#### Document passage
________
Using video, sculpture, photography and text, Sable Elyse Smith (b. 1986, Los Angeles, California) draws attention to the structures and systems that shape our lives. Smith points to the carceral, the personal, the political, and the quotidian to speak about a violence that is largely unseen—and potentially imperceptible.
Smith’s poetic, conceptualist approach seeks to make visible and visceral the effects of systemic exertions of trauma. Whether focusing our attention on specific systems of surveillance and structures of constraint or on the silent brutality that permeates everyday black life, many of Smith’s works connect us to her personal experience.
Some works speak directly to the prison and criminal justice systems as sites, at once familiar and foreign to many. A poetic text-object describes the protocols for prison visitation; a photographic object exposes the microeconomy built around inmate-visitor portraits; a found object, coloring book pages designed for children entering courtrooms, is scribbled on and scaled up; another found object, the kind of aluminum table common in prisons, is transformed into a monumental arch.
________
#### Dataset section
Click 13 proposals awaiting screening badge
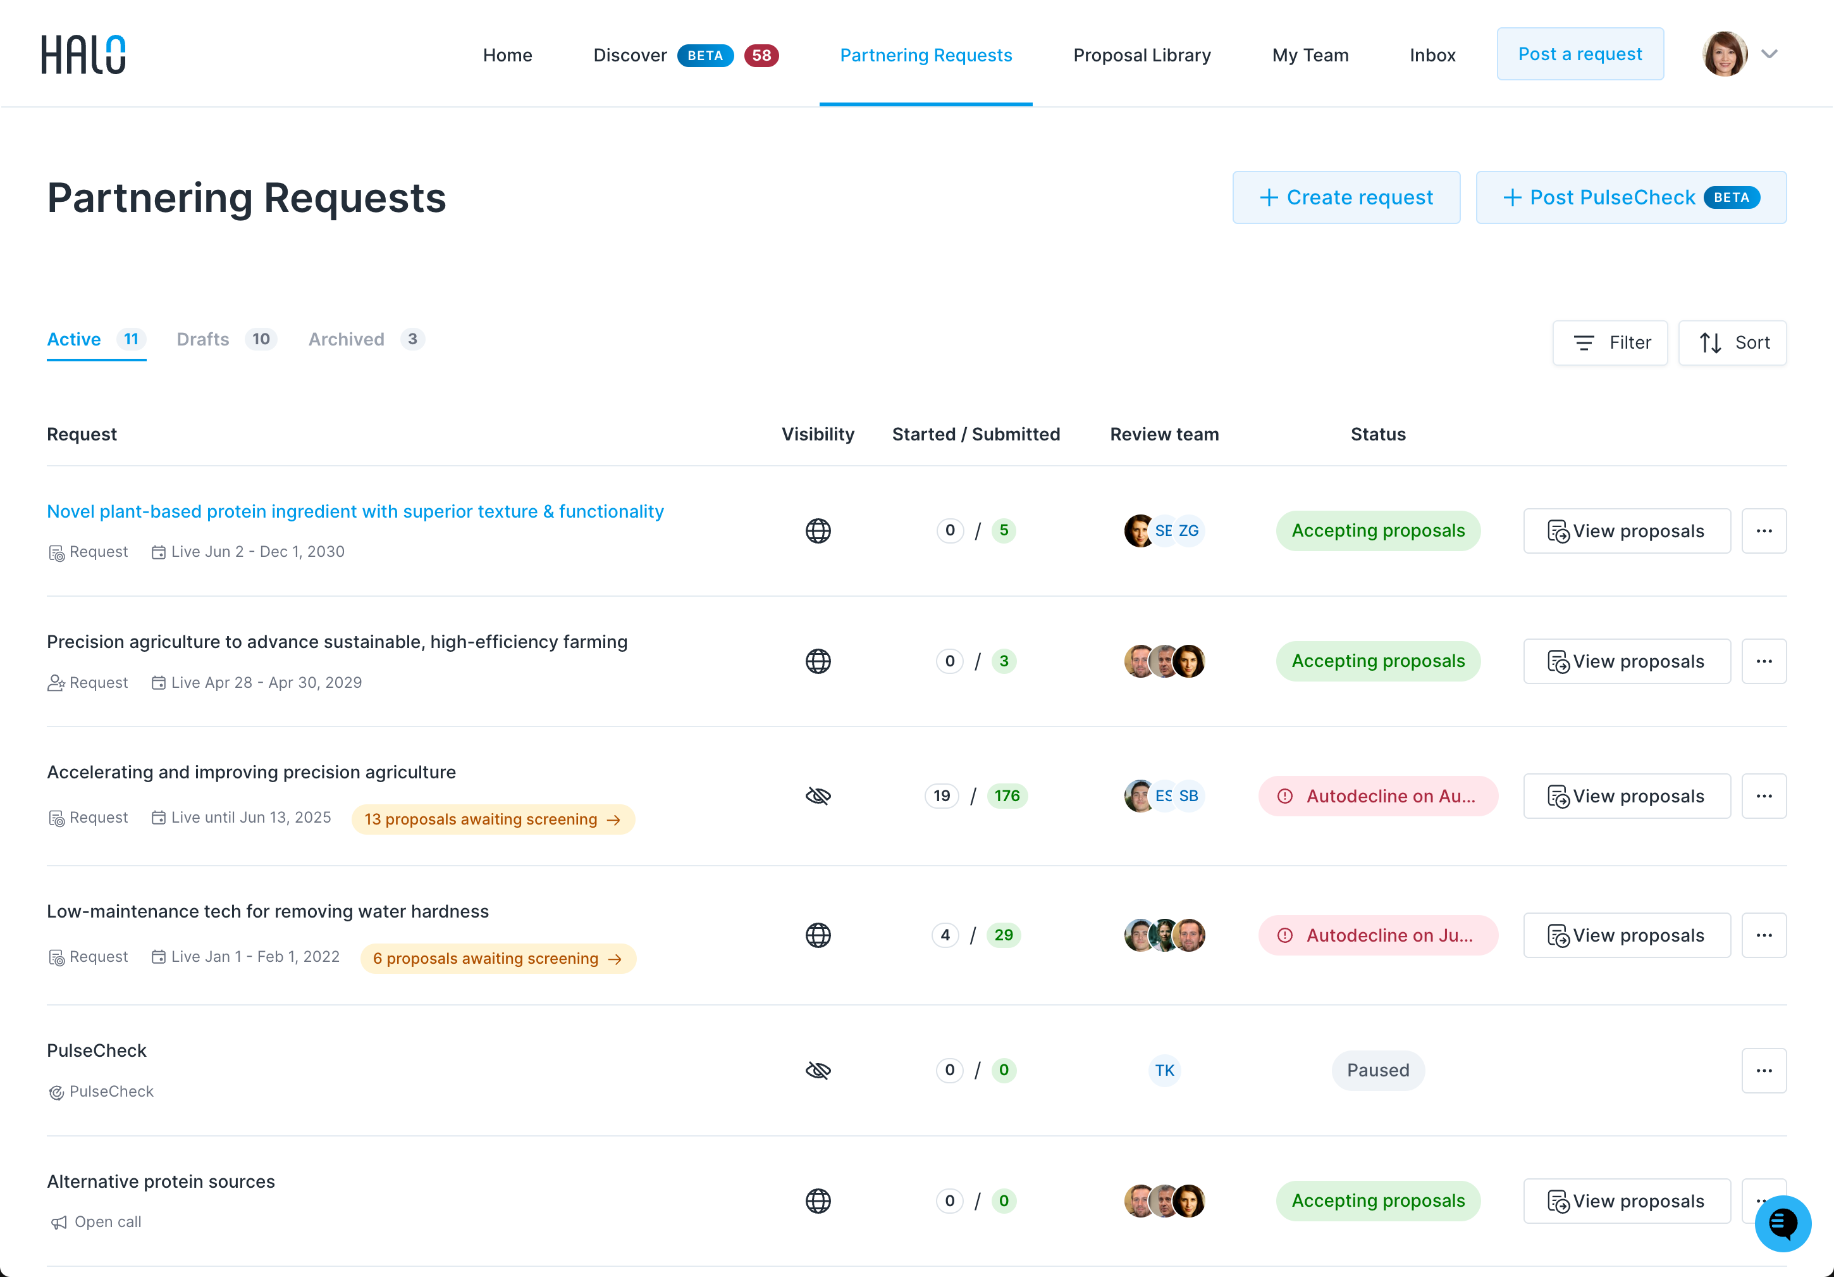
________
#### Task list
1. Retype the text about Sable Elyse Smith from "Smith’s poetic, conceptualist" up to and including "a monumental arch.".
2. Answer these questions using the text about Sable Elyse Smith.
(a) In what year was Smith born?
(b) Who are the found coloring book pages designed for?
(c) What object common in prisons becomes a monumental arch?

#### Replies
1.
Smith’s poetic, conceptualist approach seeks to make visible and visceral the effects of systemic exertions of trauma. Whether focusing our attention on specific systems of surveillance and structures of constraint or on the silent brutality that permeates everyday black life, many of Smith’s works connect us to her personal experience.
Some works speak directly to the prison and criminal justice systems as sites, at once familiar and foreign to many. A poetic text-object describes the protocols for prison visitation; a photographic object exposes the microeconomy built around inmate-visitor portraits; a found object, coloring book pages designed for children entering courtrooms, is scribbled on and scaled up; another found object, the kind of aluminum table common in prisons, is transformed into a monumental arch.

2.
(a) 1986
(b) Children entering courtrooms
(c) An aluminum table